En los ojos del espectador
(Ester 1 y 2)
En el corazón del imperio Persa, el rey Asuero gobernaba con un amor por la belleza y la opulencia—uno que iba más allá de la admiración y se adentraba en el reino del poder. Su reino estaba construido sobre la grandeza y el espectáculo, y la belleza debía reflejar su gloria. En el tercer año de su reinado, ordenó un festival de 180 días para mostrar—no, para jactarse—de la vastedad de su riqueza. Desde tesoros invaluables saqueados de naciones conquistadas, hasta exhibiciones colosales de sedas y finas telas que adornaban las paredes del palacio, cada rincón de su dominio estaba diseñado para demostrar las riquezas incomparables del rey. Había vasos de oro intrincados, joyas brillantes del tamaño de un puño de hombre y alfombras persas tan exquisitas que parecían extenderse hasta la eternidad. El aire estaba cargado de la fragancia de especias raras traídas desde los rincones más remotos de la tierra, mientras los grandes banquetes se extendían con suficiente comida y bebida para satisfacer todo un reino durante meses.
Sin embargo, incluso después de tal exhibición extravagante, el rey no estaba satisfecho.
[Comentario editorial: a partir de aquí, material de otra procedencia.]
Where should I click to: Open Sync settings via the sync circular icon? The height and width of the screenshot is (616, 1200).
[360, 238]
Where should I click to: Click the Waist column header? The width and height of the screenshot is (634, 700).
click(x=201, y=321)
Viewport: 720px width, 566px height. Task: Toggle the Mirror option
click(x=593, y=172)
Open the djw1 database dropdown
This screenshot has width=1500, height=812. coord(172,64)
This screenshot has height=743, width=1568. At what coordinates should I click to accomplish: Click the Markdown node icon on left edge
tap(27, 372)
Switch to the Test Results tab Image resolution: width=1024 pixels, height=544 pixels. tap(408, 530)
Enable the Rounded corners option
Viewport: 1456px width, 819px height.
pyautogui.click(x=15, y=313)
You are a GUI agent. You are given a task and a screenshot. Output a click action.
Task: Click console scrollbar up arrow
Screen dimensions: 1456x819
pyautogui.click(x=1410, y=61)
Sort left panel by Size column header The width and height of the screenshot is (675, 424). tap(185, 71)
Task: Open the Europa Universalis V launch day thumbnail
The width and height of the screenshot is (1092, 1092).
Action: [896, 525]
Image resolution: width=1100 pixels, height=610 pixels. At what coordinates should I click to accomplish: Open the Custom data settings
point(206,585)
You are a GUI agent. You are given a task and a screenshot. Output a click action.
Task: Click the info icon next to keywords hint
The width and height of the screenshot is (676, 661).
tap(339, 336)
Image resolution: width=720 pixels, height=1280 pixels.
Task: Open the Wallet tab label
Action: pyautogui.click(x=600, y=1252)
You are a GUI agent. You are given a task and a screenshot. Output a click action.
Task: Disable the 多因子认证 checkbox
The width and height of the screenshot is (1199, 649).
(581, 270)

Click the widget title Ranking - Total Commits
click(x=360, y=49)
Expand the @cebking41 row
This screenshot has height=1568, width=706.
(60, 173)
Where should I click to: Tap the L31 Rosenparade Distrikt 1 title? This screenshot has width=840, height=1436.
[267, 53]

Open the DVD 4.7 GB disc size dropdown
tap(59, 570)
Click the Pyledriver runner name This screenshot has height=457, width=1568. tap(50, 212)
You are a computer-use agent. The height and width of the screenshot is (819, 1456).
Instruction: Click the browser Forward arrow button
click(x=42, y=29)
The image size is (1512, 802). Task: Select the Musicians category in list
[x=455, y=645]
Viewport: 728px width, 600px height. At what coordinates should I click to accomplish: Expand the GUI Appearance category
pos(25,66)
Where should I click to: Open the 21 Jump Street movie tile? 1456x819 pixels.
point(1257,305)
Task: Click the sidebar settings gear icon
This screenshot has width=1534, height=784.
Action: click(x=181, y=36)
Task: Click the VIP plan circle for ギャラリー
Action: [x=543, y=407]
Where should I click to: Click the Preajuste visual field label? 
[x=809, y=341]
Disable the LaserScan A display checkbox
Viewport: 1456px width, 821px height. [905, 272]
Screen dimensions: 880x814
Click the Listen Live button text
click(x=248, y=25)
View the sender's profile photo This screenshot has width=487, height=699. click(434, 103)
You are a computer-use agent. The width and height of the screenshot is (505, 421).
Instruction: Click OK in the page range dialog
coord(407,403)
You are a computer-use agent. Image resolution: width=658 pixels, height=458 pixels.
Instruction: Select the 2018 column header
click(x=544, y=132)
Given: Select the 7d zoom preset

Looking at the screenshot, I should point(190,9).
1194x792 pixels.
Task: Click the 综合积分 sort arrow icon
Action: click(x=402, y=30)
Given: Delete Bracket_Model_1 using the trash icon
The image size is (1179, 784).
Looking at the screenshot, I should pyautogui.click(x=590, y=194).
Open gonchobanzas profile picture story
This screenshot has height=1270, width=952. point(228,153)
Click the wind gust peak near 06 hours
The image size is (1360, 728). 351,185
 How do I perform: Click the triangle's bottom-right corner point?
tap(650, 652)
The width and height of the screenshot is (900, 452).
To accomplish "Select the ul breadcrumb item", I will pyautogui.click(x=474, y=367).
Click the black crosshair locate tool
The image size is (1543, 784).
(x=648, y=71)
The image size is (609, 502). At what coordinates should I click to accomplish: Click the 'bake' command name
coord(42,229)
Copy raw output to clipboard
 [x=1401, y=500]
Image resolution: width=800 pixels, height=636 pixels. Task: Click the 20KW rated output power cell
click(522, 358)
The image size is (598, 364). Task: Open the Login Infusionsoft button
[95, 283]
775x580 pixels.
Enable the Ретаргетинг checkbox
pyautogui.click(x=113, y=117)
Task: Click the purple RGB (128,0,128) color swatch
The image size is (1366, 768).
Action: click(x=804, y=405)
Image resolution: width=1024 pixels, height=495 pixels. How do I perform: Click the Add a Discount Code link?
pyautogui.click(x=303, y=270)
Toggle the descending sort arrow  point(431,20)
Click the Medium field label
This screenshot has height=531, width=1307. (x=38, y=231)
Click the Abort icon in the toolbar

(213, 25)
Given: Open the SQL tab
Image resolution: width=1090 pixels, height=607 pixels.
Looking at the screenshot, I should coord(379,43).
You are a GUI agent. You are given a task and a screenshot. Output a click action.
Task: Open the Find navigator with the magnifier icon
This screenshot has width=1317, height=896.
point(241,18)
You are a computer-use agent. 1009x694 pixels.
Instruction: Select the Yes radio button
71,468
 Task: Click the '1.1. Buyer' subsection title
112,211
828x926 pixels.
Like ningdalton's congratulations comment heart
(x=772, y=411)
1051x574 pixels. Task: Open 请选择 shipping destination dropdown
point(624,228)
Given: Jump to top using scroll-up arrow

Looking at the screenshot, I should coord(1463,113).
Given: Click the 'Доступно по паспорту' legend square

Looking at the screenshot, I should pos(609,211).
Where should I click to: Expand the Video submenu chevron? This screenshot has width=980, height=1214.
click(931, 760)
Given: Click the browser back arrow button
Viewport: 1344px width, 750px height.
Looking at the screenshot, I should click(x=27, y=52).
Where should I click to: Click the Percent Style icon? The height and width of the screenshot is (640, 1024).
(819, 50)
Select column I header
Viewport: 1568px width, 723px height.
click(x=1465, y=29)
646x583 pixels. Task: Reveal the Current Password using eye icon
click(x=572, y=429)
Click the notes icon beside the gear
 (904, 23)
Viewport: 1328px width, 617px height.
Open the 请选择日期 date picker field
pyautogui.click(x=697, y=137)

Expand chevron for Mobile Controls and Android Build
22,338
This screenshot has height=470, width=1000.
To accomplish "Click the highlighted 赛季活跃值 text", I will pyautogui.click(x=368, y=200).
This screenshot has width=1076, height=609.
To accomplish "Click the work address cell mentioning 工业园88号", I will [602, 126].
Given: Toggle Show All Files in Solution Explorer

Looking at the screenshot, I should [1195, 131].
No había mostrado la cosa más hermosa que poseía. Después de seis meses de mostrar la riqueza y la abundancia de su reino, el acto final de Asuero no fue presentar más de sus vastas posesiones, sino mostrar a su reina—el símbolo definitivo de sus posesiones—como la muestra culminante de belleza. La reina Vasti—la más hermosa de todas a sus ojos—era su trofeo máximo. La mostraría ante sus invitados, exhibiendo su belleza para que todos la contemplaran y admiraran.
Pero cuando ella se negó a ser objetificada y desfilada como un adorno—cuando ya no pudo ser controlada para servir a su ego—él la desechó. Su belleza se desvaneció a sus ojos, no por nada físico. No, para el rey, la belleza era algo que poseer, algo que se usaba para su placer y propósito.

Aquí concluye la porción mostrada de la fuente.